#### [Source data]
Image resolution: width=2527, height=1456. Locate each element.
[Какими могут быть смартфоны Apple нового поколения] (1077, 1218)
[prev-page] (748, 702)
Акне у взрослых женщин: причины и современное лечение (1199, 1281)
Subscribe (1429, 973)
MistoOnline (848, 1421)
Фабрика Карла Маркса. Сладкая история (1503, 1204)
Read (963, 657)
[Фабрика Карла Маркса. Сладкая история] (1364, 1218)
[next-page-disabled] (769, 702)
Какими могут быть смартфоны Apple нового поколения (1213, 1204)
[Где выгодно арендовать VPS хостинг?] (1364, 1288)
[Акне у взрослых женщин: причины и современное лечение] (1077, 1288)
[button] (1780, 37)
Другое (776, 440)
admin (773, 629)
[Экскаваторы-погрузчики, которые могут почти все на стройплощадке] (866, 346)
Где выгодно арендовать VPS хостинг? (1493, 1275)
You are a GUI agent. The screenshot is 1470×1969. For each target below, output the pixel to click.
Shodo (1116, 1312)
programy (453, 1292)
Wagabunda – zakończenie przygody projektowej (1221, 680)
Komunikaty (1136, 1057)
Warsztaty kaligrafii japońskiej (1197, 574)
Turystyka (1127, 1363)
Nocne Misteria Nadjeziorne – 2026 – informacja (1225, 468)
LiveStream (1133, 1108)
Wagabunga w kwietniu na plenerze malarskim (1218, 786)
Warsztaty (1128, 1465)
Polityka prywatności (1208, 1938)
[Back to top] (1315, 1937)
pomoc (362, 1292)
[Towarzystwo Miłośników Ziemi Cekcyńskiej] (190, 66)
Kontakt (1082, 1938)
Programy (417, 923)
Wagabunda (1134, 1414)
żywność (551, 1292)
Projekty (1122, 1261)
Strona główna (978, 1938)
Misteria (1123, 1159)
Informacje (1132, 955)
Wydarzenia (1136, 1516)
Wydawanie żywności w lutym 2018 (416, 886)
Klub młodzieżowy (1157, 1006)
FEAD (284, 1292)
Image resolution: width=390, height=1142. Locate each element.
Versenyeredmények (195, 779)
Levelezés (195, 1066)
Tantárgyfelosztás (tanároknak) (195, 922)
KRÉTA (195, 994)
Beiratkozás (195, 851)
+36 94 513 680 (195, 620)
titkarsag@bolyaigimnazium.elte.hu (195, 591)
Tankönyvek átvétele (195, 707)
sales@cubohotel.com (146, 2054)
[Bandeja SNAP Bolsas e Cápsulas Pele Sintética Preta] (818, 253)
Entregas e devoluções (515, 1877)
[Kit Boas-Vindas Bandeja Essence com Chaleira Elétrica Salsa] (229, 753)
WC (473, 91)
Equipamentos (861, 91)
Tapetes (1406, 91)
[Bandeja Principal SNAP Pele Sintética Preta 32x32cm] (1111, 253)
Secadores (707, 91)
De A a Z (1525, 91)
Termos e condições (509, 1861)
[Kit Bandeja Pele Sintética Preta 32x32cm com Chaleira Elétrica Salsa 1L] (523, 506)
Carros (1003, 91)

#### [Instructions for the task]
In the entries above, find the line with "pomoc (362, 1292)" and the line with "Wydarzenia (1136, 1516)", then set down exactly those two and every line between them, nothing else.

#### [Task answer]
pomoc (362, 1292)
[Towarzystwo Miłośników Ziemi Cekcyńskiej] (190, 66)
Kontakt (1082, 1938)
Programy (417, 923)
Wagabunda (1134, 1414)
żywność (551, 1292)
Projekty (1122, 1261)
Strona główna (978, 1938)
Misteria (1123, 1159)
Informacje (1132, 955)
Wydarzenia (1136, 1516)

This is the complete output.